In a study on genome-wide data analysis, ACSL5 was identified as one of six differentially expressed genes through two-sample Mendelian randomization (Saez-Atienzar et al., 2021). Another genome-wide meta-analysis on data from European and Chinese populations (84,694 individuals) also found the ACSL5-ZDHHC6 locus is associated with ALS and links weight loss to the disease genetics—body weight loss is a frequent complication in ALS patients and is reported to be associated with shorter survival (Iacoangeli et al., 2020). This connection between ACSL5 and ALS was also confirmed by Nakamura et al. (2020) in a genome-wide association study using 1,173 sporadic ALS cases and 8,925 controls in a Japanese population.

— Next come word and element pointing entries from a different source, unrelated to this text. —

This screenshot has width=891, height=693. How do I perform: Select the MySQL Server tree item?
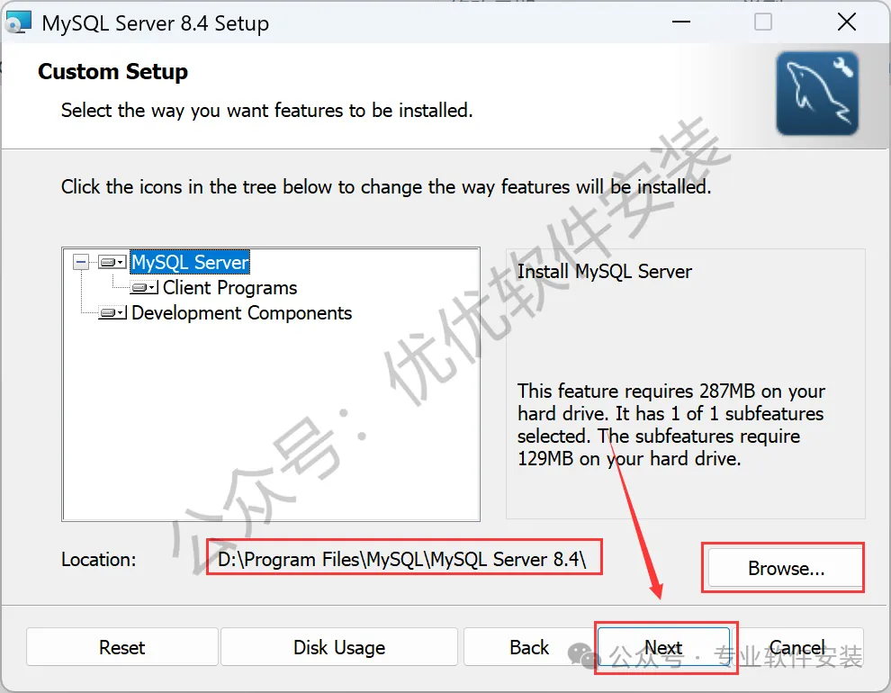(191, 263)
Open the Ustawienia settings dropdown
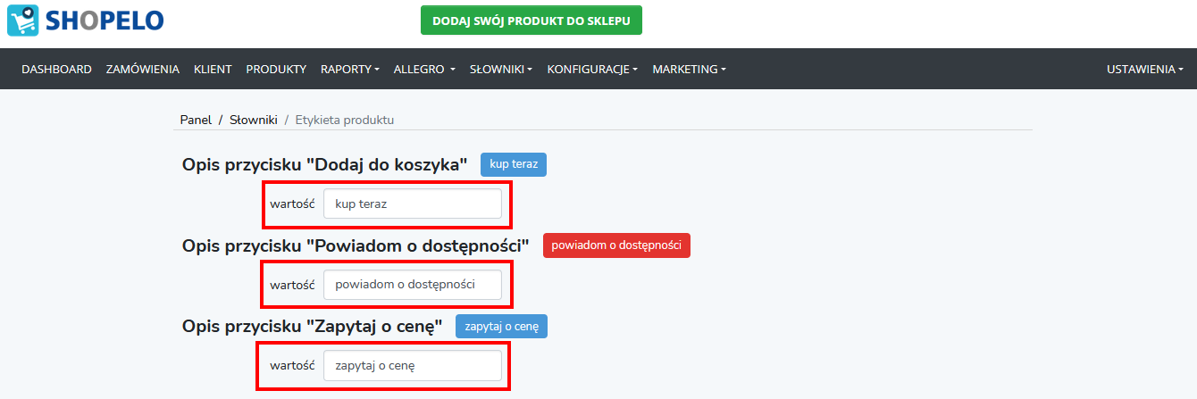Viewport: 1197px width, 399px height. pyautogui.click(x=1145, y=69)
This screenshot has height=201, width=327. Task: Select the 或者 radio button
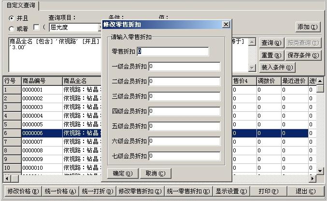(12, 28)
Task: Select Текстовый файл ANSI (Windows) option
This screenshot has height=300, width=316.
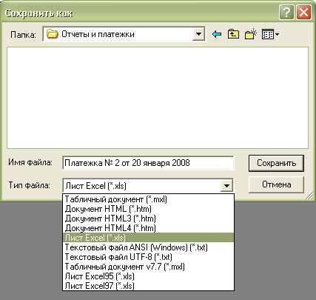Action: (148, 247)
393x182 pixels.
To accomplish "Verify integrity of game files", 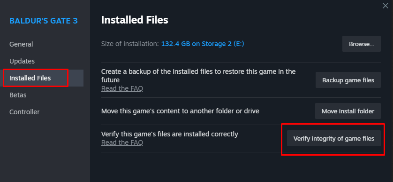I will point(334,139).
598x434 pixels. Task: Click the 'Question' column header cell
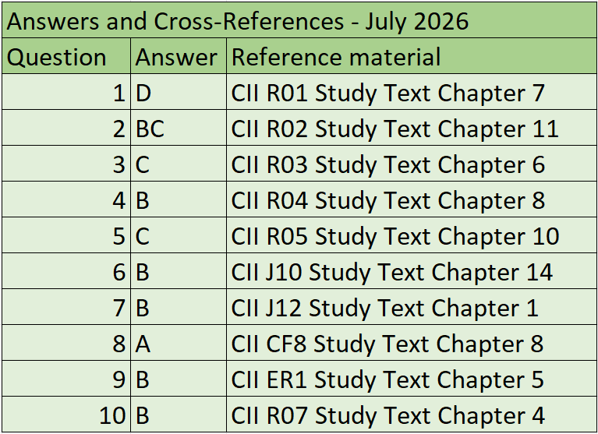(x=66, y=56)
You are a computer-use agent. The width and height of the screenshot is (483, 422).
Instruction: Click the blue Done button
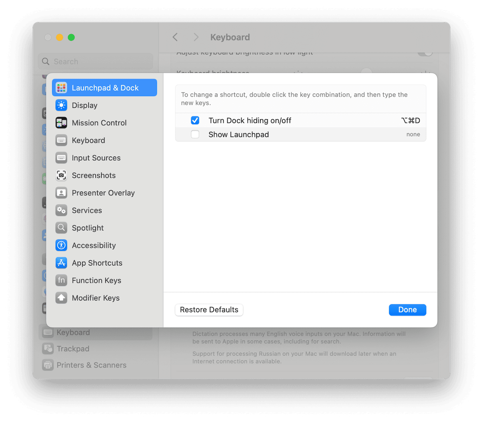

As one of the DHA transporters (another known is Fatp4), the alteration in the expression of ACSL6 may be a risk factor for an exacerbation of cognitive and neurological deficits in patients with AD (Pontifex et al., 2021). It was reported that overexpression of ACSL6 in nerve cells can significantly increase DHA and AA internalization within the first 24 h of neuronal differentiation to stimulate and enhance phospholipids synthesis and neurite outgrowth (Marszalek et al., 2005). Silencing ACSL6 inhibits axon outgrowth of mouse neural cells. ACSL6-induced activation of acetylcholinesterase may be involved in this process, as acetylcholinesterase promotes neural differentiation. The insufficiency of ACSL6 can lead to neuronal degeneration, while its over-expression is closely associated with neurite outgrowth (Kim et al., 2009). Lipid profiling of ACSL6^–/– (loss of ACSL6) tissues reveals consistent reductions in DHA-containing lipids in tissues highly abundant with ACSL6 (Fernandez et al., 2018), and ACSL6^–/– depletes brain membrane phospholipid DHA levels, which is related to motor function, memory, and age-related neuroinflammation (Fernandez et al., 2021).

ACSL6 gene is also reported to be associated with schizophrenia (Chen et al., 2006, 2011). Its variation may contribute to the number of cigarettes smoked in patients (Chen et al., 2011). For example, nicotine exposure can stimulate the expression of ACSL6 in the prefrontal cortex and hippocampus of mice (in vivo), which can be suppressed by injection of the nicotinic receptor antagonist mecamylamine (Chen et al., 2011). However, in another candidate gene association analysis, the authors claimed their results did not yield convincing evidence for associations of schizophrenia with ACSL6 (Chowdari et al., 2007).